#### [Problem details]
Show each line of the records in which the word "sidebar" occurs.

#### [Available data]
+---+

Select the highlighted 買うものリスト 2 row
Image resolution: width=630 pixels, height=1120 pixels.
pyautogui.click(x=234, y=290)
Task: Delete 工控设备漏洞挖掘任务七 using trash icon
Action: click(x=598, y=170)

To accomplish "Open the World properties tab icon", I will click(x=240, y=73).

+---+

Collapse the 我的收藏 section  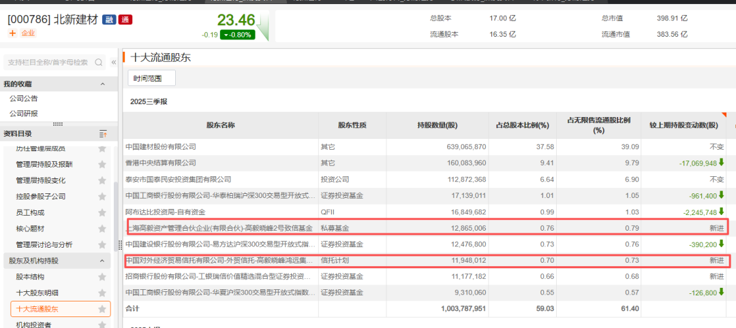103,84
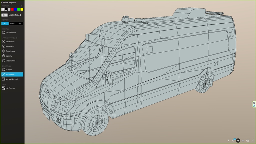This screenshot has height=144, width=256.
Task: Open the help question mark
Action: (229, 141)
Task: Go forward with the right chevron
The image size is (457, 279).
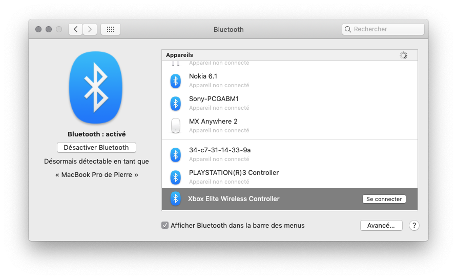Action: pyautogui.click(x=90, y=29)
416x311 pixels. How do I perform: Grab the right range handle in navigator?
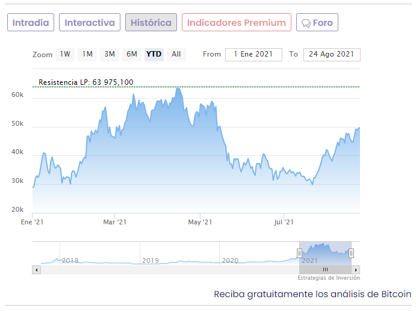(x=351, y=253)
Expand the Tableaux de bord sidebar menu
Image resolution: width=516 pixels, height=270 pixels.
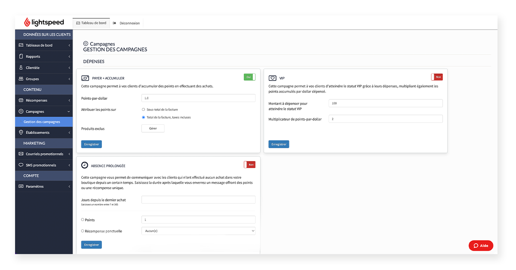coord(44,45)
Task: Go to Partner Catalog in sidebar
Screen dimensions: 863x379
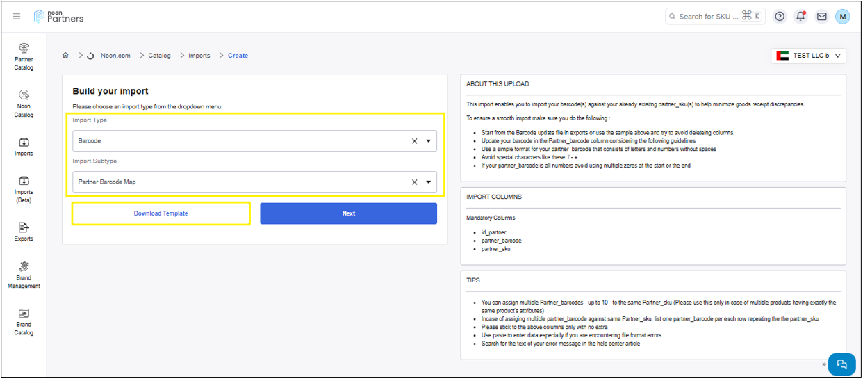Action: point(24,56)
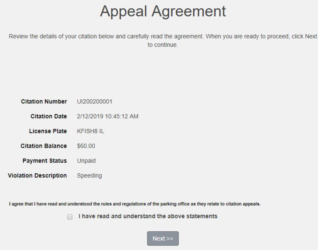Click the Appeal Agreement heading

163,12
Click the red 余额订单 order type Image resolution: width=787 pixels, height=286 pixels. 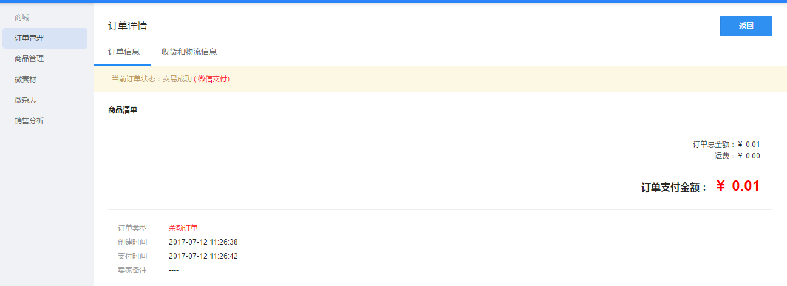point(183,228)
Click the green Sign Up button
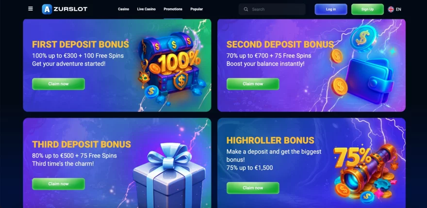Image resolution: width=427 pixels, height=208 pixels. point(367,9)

+---+

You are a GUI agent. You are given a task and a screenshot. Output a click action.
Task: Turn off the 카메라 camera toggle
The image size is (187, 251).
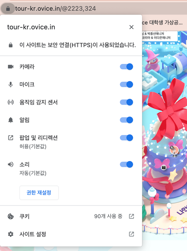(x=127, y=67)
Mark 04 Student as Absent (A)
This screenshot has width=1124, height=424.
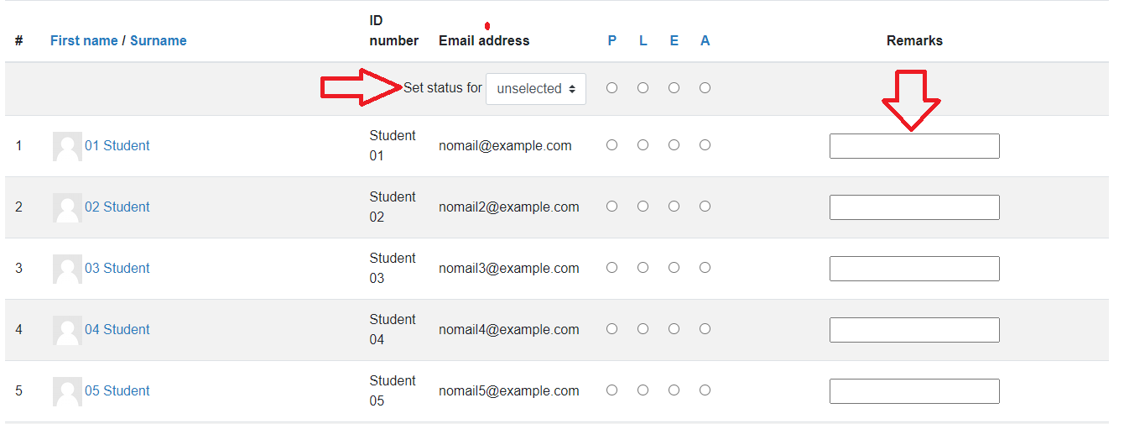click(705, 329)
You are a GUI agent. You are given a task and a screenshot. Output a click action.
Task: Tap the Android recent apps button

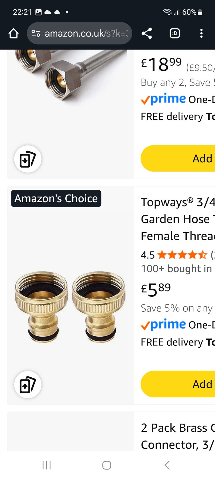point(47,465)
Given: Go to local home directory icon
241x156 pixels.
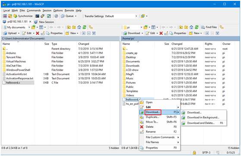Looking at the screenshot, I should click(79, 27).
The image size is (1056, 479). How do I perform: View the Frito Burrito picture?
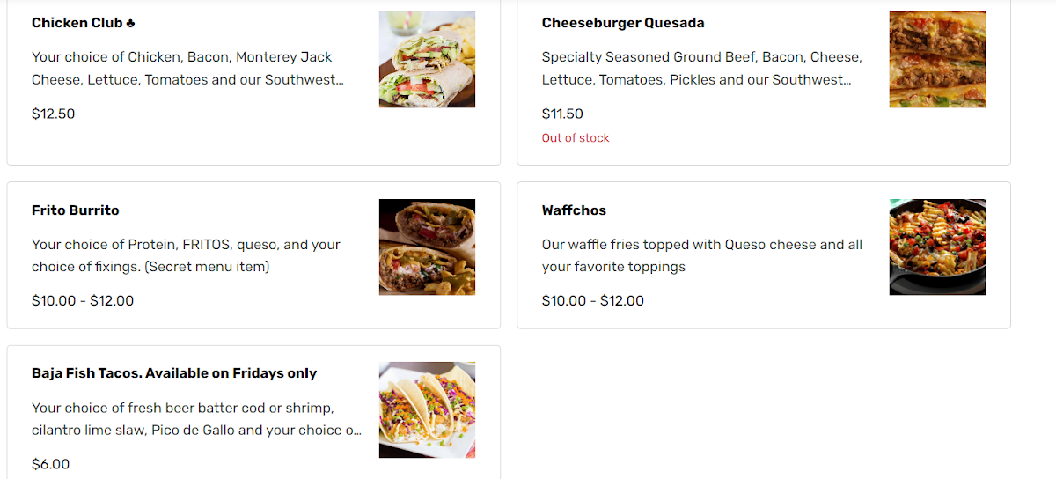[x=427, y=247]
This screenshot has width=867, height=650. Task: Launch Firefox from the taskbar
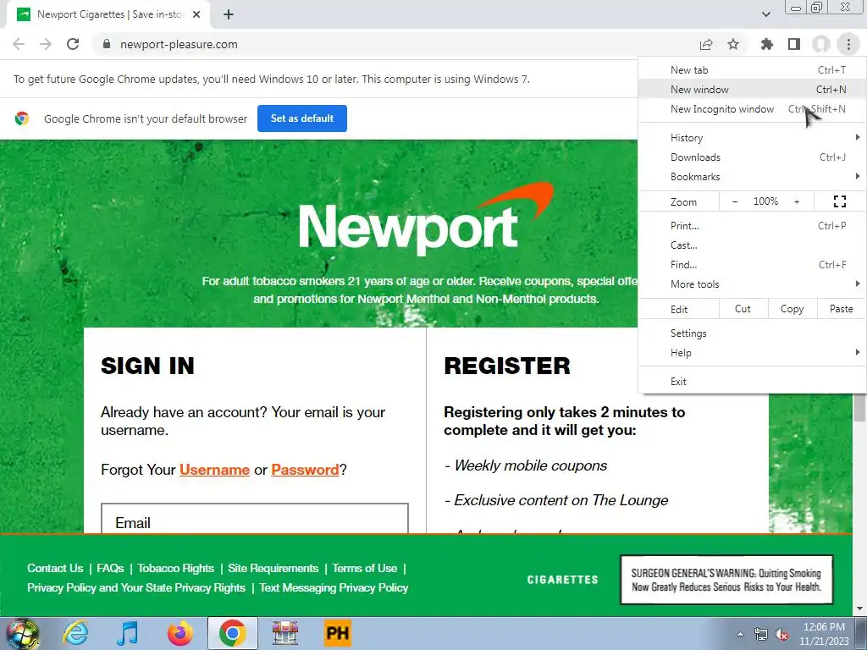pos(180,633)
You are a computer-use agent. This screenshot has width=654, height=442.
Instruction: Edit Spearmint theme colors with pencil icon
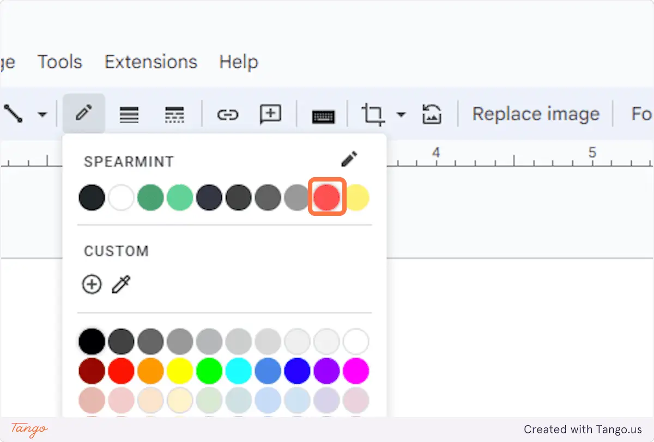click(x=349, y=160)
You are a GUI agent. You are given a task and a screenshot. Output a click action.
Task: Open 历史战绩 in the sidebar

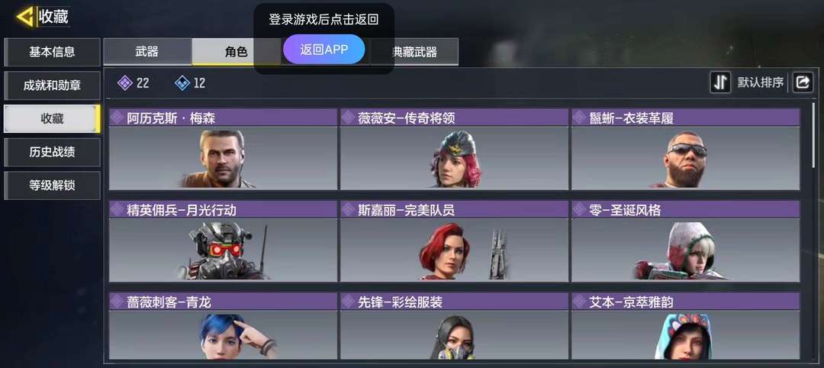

+---+

#### [Reply]
Expand the Tableaux de bord sidebar menu
Task: Go to Partner Catalog in sidebar
Task: Open 历史战绩 in the sidebar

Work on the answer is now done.